**WORK REQUIRED**
Reproduce the line with "This screenshot has width=600, height=487." and everything after it in the listing below, exactly, both ends included. No pictures.
————
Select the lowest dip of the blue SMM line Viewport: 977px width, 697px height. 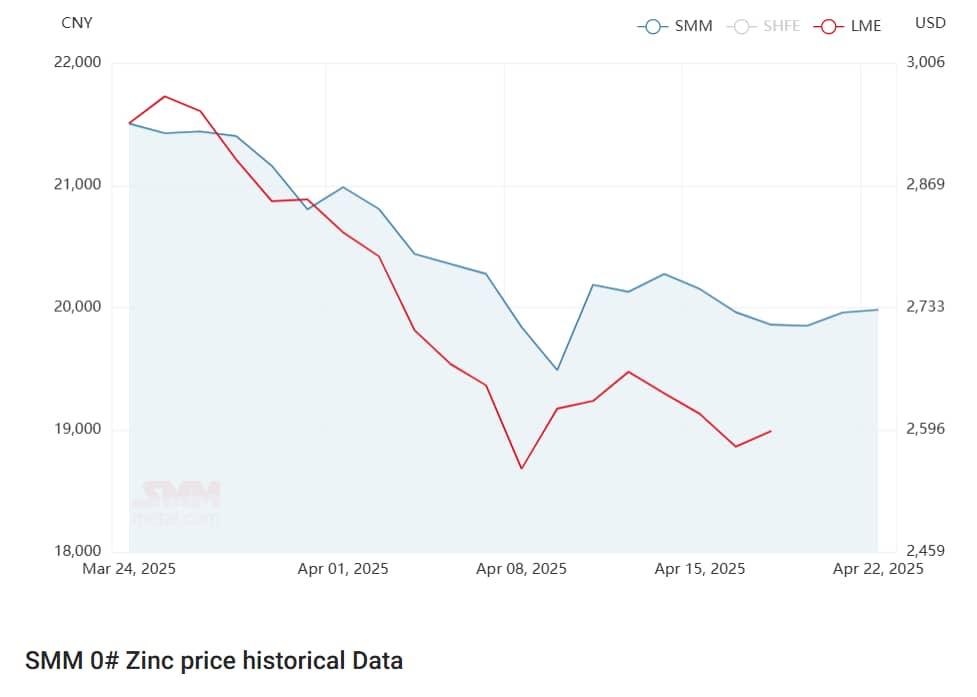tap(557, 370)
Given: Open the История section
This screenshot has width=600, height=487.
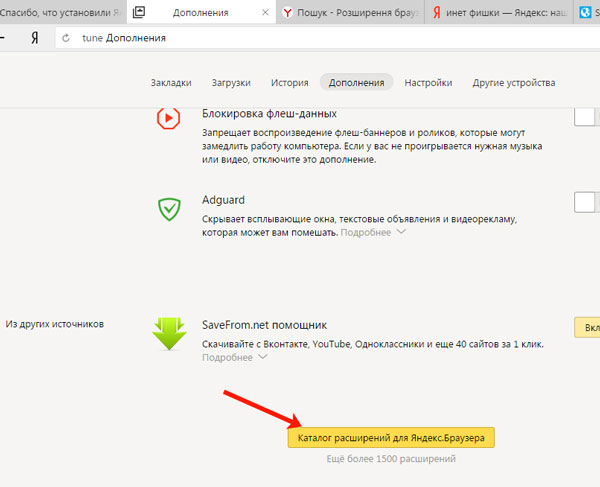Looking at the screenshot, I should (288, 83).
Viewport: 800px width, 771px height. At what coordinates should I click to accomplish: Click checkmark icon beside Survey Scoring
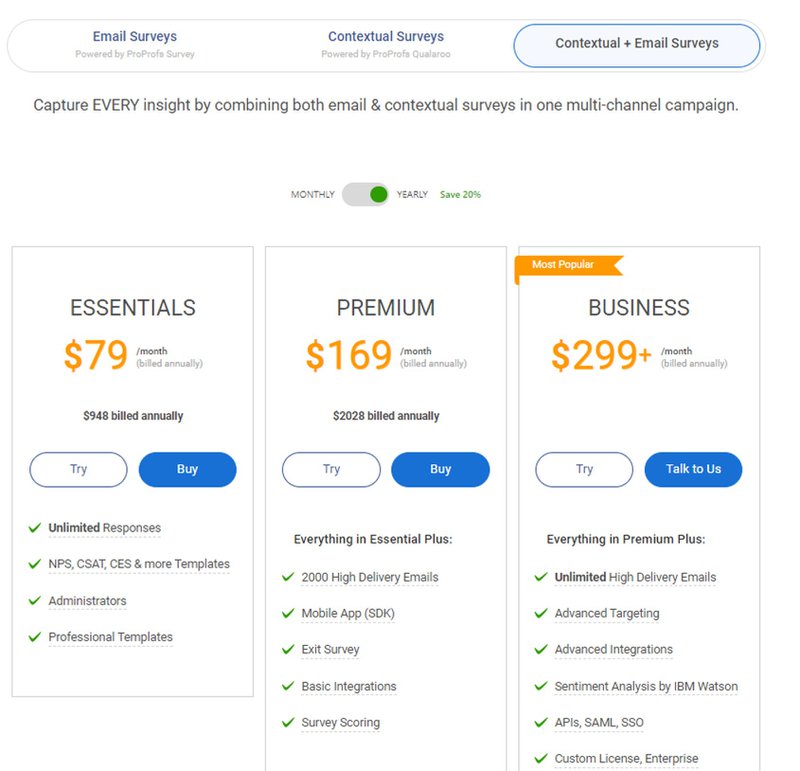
————
**RESPONSE FOR THIS EXERCISE**
This screenshot has width=600, height=487.
Looking at the screenshot, I should (288, 83).
Viewport: 800px width, 771px height. At what coordinates should I click to accomplish: Click checkmark icon beside Survey Scoring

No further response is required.